Yes, the approach to all of these technical studies is very interesting for understanding the artist’s process. They don’t have much influence on the actual cleaning or restoration of a painting, which remains fairly subjective except in rare instances.

Could you think of a rare example?

Yes. Last year, one of my students worked on a painting by Pompeo Batoni for us. As she was cleaning it, some color began to come off the lapel, so we stopped immediately. It was not clear whether it was the retouching or the original, but it seemed to be damaged. After we stopped, we looked at it again with ultraviolet light, and I saw immediately that the buttonholes were on top of a fluorescing varnish. I knew that in the 18th century, many artists, including François Boucher, used a layer of resin in between their dead coloring and the final coloring. Jean-Baptiste Oudry writes about this in his second Discourse to the Academy. And so we started looking at it again and took a cross section, in which you could clearly see this interlayer of yellow varnish. Because this layer was easily soluble, there was a great danger of removing the original paint. This also happened once with a Gainsborough, where the final work was on top of the varnish. If you just go by the principle of ‘if it doesn’t fluoresce, it’s not original paint’, you can get in trouble.

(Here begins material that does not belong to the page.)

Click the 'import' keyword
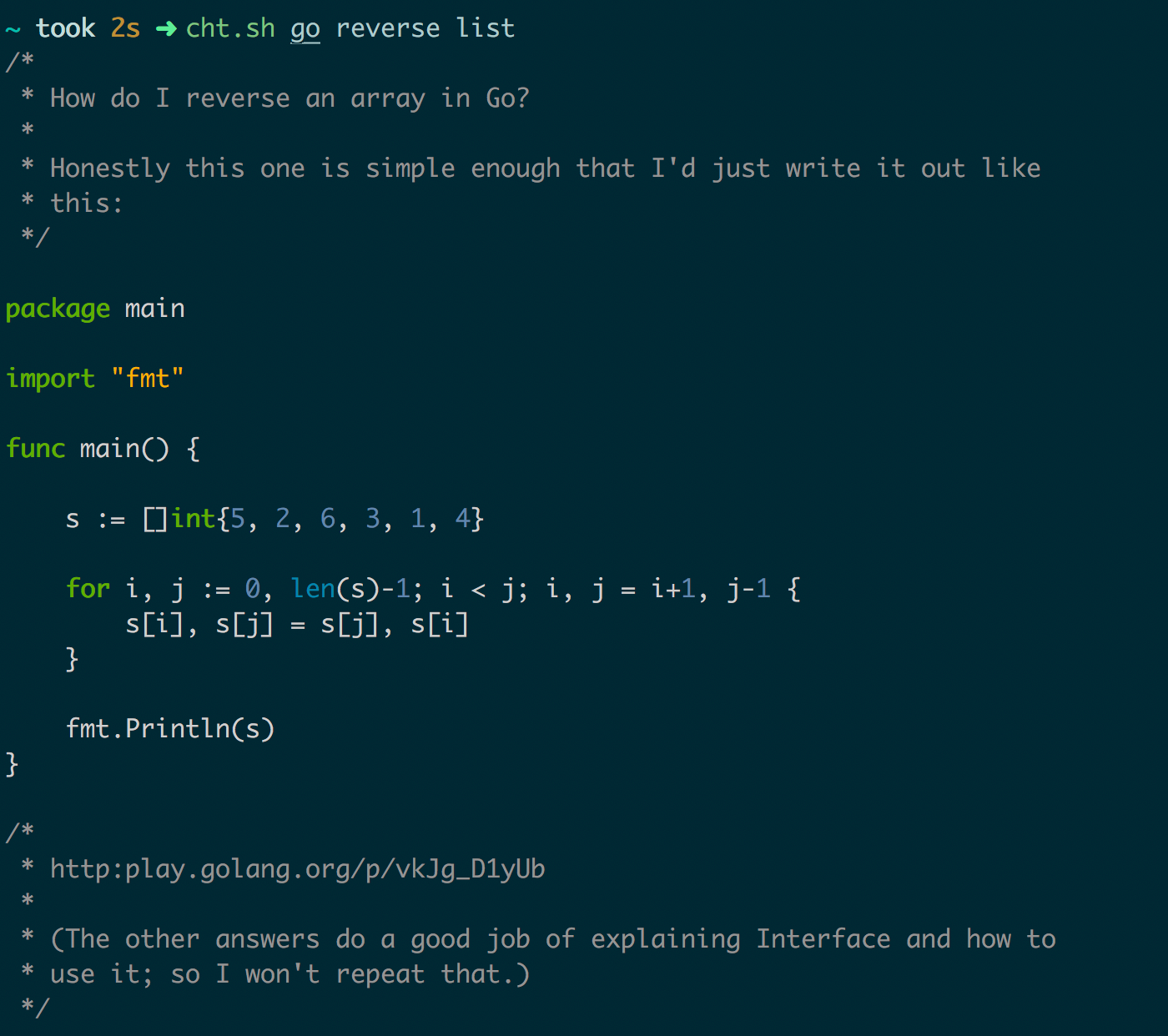Viewport: 1168px width, 1036px height. 50,379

So in this case, the technical study helped you ascertain that it was not retouching but original, damaged paint. Can you tell us more about the Rembrandt Research project, which you worked on with John Brealey during your time at the Met? How has the attitude towards technical studies changed over the course of your career?   

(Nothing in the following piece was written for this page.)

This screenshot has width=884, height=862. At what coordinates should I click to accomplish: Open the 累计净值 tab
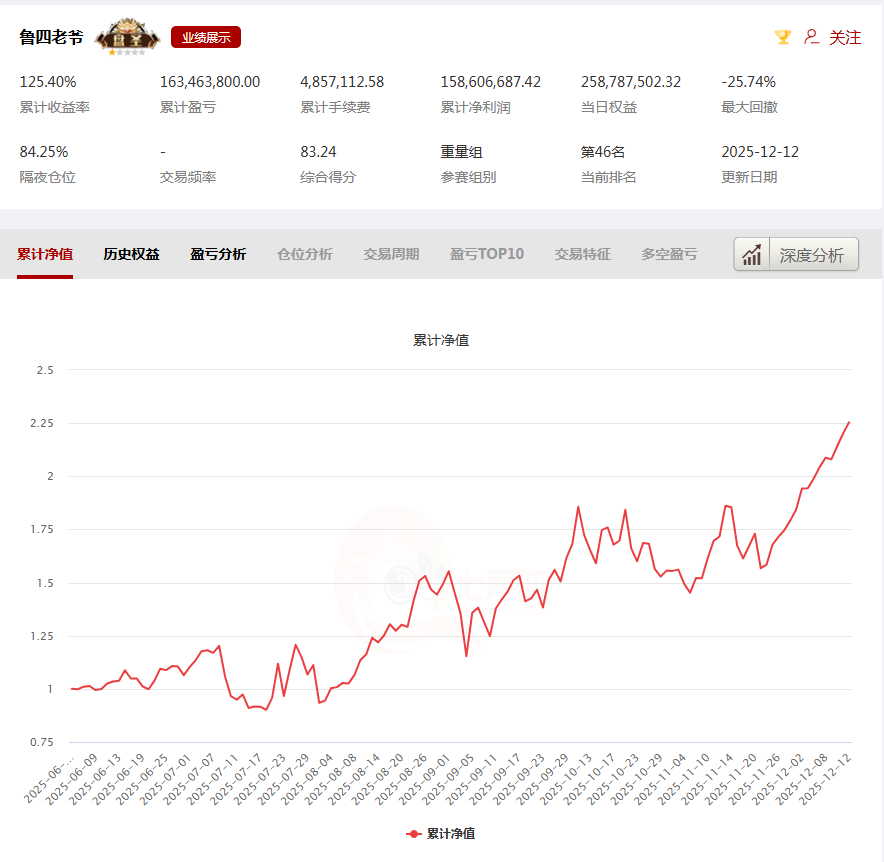(x=45, y=254)

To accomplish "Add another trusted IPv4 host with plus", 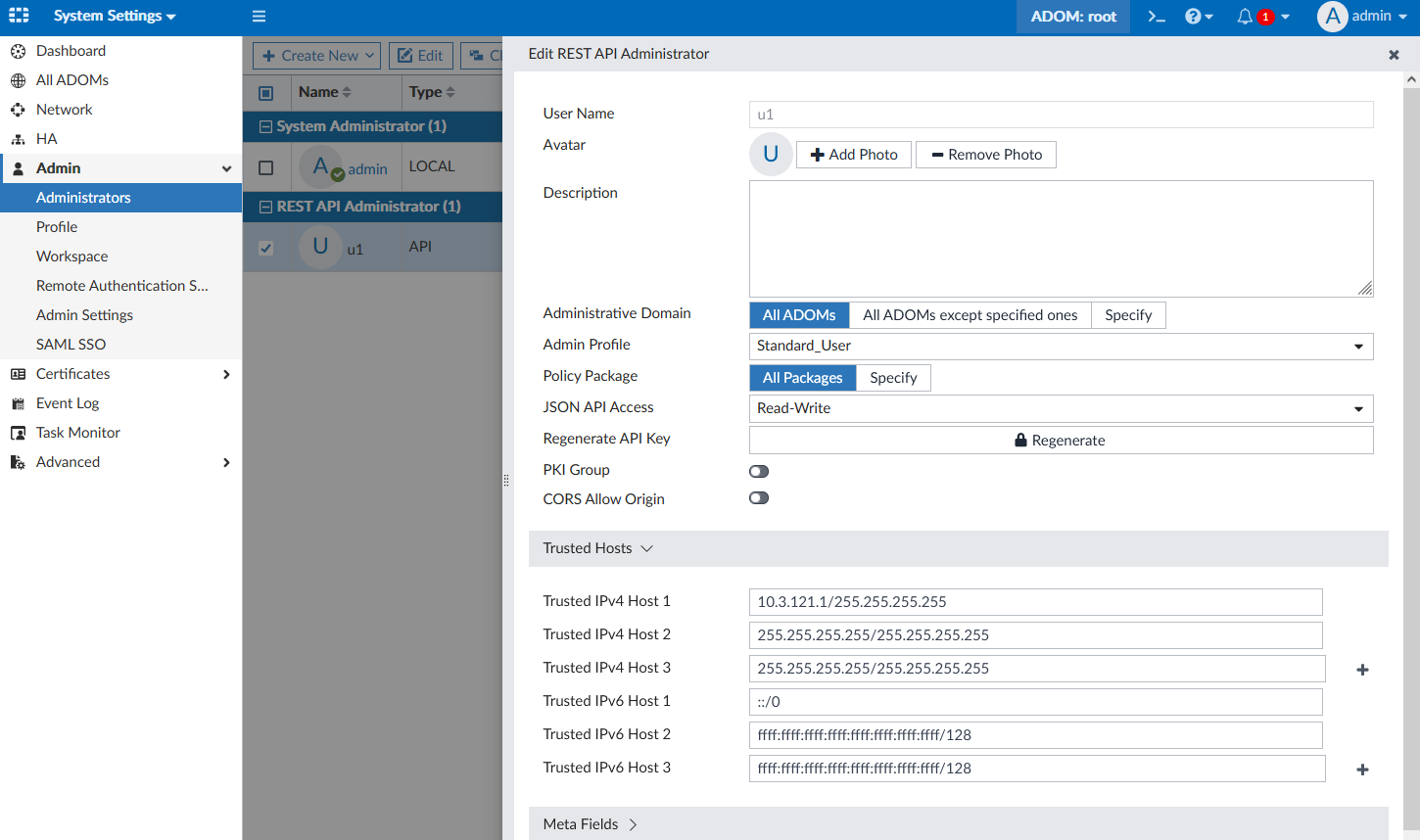I will (1362, 670).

I worked at the Metropolitan Museum from 1974 until 1987. The Rembrandt Research Committee was formed in the 1970s. Their remit was to look at every painting by Rembrandt, and to decide, as a committee, whether it was by produced by the master, the studio or a follower. They made pronouncements all around the world, which were quite different from the traditional attributions, and some of the institutions that owned these pictures weren’t entirely in agreement. In those cases, X-rays were somewhat helpful in looking at the brushwork or pentimenti but, of course, a Rembrandt follower imitating the master could also have pentimenti, so it didn’t really prove anything.

At the Met at that time, the Dutch scientist Peter Meyers had a relationship with the nuclear accelerator facility at Brookhaven . They had come up with a technique for irradiating a painting so that various atoms were excited and increased to a higher energy level. By exposing the painting to these [X-ray] films , you could see the [pigment] distribution—this separated out bone black, for example, because it identified the element phosphorus, one of the elements that got very excited.

The Neutron Spectrometer Mounted at an Experimental hole at the side of the reactor at Brookhaven National Laboratory, 1950 © World History Archive / Alamy

John became very interested in this technique, called autoradiography, for looking at works by Rembrandt. So they would get images of, for example, just Rembrandt’s hat, which was painted with bone black, and another image just of the flesh tones, and another of something painted with green or blue. This created a whole set of images, which said much more about the genesis of the painting than a simple X-ray did, and in a very conclusive manner. It established a lot about the way Rembrandt worked, because they would see the same thing in picture after picture. This was very helpful in attributing Rembrandts and to distinguish between studio work and work by the master. It was time consuming, however, because someone had to go out with the painting to Brookhaven to have it irradiated and then go out every time these isotopes came down to remove the film. I don’t think anyone has ever done it since; other things have come along, which have superseded it as a useful technique. ❖

Dianne Modestini is the clinical professor emerita at the Conservation Center of the Institute of Fine Arts, New York University. Her book, Masterpieces (2017), on the life and work of Mario Modestini, is available in both English and Italian.